Japan in Hohenschönhausen

Bericht vom Kirschblütenfest am 24. April 2026

Nach 2019 konnte zum ersten Mal wieder ein Kirschblütenfest im Japanischen Kirschgarten in Hohenschönhausen stattfinden: Und zwar aus zwei Gründen, 1. weil engagierte Bürger*innen und die Stadtteilarbeit im Herbst 2025 besonders darauf gedrängt hatte, nun endlich das Japanische Tor von Wolfgang Stübner aus dem Jahr 1995 zu restaurieren und es so gemeinsam geschafft hatte, dass Kulturamt von diesem Vorhaben zu überzeugen. Und 2., weil ein Ausschuss der BVV die Ausrichtung eines Kirschblütenfestes beschlossen hatte.

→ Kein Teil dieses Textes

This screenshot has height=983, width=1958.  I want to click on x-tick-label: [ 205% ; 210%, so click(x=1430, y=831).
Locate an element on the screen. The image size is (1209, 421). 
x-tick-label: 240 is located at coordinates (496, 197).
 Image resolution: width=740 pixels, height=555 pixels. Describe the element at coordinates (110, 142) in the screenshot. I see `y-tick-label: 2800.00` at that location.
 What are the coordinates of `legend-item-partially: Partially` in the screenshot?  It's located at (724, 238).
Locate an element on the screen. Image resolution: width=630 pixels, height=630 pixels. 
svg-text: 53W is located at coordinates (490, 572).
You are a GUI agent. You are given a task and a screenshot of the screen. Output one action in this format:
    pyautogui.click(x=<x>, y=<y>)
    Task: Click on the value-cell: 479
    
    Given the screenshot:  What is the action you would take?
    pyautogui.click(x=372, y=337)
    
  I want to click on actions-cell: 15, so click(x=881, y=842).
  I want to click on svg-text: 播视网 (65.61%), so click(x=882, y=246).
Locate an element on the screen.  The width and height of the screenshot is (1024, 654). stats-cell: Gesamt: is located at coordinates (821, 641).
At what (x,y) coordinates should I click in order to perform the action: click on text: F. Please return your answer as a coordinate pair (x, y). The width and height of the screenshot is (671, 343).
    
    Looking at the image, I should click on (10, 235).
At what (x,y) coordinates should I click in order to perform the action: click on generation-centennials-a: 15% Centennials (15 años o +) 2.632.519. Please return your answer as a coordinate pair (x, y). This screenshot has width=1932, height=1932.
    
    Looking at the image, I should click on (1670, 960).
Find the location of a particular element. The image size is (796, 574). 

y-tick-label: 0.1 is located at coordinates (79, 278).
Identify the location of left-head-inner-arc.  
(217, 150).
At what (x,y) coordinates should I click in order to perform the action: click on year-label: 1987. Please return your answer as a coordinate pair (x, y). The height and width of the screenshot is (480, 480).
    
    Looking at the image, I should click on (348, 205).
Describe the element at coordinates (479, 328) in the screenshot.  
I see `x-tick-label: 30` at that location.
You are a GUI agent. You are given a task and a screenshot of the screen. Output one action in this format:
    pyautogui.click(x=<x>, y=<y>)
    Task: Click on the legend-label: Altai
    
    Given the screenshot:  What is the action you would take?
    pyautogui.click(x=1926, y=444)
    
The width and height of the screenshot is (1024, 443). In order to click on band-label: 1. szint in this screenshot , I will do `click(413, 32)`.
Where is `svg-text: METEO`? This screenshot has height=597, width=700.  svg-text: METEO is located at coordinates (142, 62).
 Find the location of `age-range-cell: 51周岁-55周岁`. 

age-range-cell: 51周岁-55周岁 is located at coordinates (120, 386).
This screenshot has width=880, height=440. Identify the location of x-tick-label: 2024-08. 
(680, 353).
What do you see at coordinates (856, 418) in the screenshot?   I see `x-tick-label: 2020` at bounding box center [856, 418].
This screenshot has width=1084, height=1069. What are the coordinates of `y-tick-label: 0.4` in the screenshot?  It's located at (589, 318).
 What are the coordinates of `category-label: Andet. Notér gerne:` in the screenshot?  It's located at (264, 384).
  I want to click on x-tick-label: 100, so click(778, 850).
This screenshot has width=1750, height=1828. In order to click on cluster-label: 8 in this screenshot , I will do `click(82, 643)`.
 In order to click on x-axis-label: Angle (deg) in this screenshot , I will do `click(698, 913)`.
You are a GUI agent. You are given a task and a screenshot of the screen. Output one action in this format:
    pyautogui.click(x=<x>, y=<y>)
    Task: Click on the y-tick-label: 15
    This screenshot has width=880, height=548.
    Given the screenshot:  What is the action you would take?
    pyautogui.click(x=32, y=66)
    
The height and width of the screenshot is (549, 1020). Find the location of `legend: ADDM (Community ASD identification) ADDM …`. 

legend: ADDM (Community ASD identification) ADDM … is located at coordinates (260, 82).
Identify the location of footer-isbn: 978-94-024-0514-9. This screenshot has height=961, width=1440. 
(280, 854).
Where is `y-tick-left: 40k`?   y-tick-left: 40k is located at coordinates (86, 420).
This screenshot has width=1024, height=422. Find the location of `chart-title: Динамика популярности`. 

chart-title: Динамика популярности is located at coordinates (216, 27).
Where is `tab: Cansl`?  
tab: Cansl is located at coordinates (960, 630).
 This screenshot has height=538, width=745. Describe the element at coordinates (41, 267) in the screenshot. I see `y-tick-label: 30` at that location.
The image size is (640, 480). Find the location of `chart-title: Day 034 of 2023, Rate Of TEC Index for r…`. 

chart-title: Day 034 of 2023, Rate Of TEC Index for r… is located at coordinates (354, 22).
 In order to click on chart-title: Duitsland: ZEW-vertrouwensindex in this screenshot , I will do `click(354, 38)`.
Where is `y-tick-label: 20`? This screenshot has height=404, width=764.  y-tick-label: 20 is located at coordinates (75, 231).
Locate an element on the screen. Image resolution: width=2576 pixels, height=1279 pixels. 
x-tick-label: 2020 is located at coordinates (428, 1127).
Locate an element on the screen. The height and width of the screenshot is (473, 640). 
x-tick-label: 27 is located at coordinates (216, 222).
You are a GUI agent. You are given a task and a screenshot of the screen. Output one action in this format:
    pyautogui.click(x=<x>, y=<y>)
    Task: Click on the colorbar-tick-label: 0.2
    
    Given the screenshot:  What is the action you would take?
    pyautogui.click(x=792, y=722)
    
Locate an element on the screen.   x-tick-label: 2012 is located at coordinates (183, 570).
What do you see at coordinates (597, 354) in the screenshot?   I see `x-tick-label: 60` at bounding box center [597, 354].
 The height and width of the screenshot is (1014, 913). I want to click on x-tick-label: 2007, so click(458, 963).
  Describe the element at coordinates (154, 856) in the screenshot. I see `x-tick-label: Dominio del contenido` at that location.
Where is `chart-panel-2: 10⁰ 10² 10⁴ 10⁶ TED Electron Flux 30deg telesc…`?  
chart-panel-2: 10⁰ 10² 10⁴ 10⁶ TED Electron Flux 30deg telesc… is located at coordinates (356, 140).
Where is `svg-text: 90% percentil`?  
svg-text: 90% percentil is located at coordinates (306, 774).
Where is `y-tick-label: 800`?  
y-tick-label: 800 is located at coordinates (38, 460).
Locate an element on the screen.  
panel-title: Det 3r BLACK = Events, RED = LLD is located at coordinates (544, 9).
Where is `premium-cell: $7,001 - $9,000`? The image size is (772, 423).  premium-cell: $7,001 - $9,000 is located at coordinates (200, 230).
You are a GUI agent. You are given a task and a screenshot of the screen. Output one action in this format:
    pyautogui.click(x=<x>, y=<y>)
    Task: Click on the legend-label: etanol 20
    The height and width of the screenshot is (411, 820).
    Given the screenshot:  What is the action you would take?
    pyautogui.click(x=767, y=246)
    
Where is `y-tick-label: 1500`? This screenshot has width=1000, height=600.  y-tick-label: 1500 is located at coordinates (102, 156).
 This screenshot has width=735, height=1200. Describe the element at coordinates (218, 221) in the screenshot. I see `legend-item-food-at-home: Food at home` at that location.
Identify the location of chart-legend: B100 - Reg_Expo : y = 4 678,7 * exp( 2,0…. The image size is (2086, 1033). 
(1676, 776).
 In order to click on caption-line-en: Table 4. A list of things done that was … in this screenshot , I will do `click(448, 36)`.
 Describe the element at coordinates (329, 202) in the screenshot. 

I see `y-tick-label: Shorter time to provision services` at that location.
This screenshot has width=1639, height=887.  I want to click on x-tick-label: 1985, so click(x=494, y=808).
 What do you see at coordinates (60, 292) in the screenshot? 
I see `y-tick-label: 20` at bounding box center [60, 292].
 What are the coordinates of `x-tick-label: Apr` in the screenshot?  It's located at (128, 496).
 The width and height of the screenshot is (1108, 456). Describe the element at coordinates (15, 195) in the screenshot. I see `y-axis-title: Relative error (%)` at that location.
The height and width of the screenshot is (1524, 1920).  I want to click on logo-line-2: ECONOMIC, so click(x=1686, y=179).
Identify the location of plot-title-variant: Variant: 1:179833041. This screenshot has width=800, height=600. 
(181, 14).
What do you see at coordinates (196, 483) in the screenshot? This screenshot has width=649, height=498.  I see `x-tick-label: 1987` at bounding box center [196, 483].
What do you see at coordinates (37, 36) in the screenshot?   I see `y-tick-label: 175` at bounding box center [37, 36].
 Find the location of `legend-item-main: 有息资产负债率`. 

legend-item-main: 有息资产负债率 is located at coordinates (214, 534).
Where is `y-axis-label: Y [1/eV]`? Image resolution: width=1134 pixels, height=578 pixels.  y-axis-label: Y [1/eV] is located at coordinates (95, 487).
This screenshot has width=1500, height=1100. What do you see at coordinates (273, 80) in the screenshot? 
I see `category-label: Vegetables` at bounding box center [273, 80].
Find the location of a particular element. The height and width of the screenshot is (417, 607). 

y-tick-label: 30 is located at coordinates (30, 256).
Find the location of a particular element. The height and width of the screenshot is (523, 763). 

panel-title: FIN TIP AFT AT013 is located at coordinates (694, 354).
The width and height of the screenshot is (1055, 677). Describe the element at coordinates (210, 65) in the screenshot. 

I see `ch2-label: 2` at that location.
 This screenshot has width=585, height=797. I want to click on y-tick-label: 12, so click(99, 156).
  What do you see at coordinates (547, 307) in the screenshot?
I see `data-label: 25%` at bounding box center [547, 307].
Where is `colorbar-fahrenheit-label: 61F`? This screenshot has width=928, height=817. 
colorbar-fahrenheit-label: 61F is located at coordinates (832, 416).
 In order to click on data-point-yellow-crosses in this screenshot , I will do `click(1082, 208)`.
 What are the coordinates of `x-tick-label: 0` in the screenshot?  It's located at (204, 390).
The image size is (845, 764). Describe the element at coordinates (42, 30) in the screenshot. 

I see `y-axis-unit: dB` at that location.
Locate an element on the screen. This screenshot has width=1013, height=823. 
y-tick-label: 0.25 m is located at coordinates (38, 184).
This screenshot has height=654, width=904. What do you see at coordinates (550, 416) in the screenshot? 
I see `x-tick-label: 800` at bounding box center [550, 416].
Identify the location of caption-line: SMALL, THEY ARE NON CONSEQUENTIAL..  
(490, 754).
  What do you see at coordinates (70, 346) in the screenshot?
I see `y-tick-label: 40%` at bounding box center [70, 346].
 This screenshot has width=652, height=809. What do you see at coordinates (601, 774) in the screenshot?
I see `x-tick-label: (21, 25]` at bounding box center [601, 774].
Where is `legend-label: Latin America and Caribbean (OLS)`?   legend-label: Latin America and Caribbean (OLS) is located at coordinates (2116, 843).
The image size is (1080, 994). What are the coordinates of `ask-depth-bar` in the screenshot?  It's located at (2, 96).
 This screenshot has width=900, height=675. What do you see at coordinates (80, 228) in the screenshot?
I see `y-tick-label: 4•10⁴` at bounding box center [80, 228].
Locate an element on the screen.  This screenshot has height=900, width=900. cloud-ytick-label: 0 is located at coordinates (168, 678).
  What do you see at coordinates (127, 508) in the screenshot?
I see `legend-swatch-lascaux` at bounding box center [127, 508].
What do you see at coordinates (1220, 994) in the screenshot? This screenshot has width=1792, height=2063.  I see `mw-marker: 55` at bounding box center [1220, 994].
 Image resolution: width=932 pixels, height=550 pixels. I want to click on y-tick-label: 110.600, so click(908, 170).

Mindestens 1000 Menschen aus nah und fern konnten für vier Stunden die Verknüpfung aus Hohenschönhausen und verschiedenen Aspekten der japanischen Kultur genießen. Bei strahlendem Sonnenschein konnte man Origami basteln, konnte man sich Bücher zu Japan und zu Hohenschönhausen ansehen oder kaufen, konnte man Judosport bestaunen und ausprobieren, Onigiri oder Misosuppe essen, stellte sich das Samuraimuseum vor, konnte man Mangaportraits von sich anfertigen lassen, konnte man Stempelmotive auf einer Erinnerungskarte sammeln, konnte man Souvenirs aus Japan kaufen und vieles weitere mehr.

Das Highlight war natürlich die Wiedereröffnung des Japanischen Tors in Anwesenheit von Wolfgang Stübner und die feierliche Eröffnung durch die Ehrenamtlichen Elke Schuster und Barbara Mewis.
Außerdem hielten der Schirmherr Bezirksbürgermeister Schaefer, der Vorsitzende der BVV Gregor Hoffmann und der Kulturattaché der Japanischen Botschaft Taketsugu Ishihara ein Grußwort für das Fest.
Es gab musikalische Beiträge mit der Koto-Harfe, einen Auftritts des Chors der Deutsch-Japanischen Gesellschaft und einen Wettbewerb zum Managazeichnen.
Neben den wunderschön blühenden Kirschblüten gab es ein Interview mit dem Künstler Seiichi Furuya, der in der DDR am Grand-Hotel Friedrichstraße mitgearbeitet und ein paar Jahre in Neu-Hohenschönhausen gelebt hatte und mit der ehemaligen Bezirksbürgermeisterin Christina Emmrich und Barbara Mewis über das Mecklenburgische Viertel/Neu-Wartenberg und über die Geschichte der angrenzenden Feldmark.

Und zu guter Letzt gab es ein erhöhtes Interesse seitens der Presse und auch einen schönen Bericht der RBB-Abendschau dazu.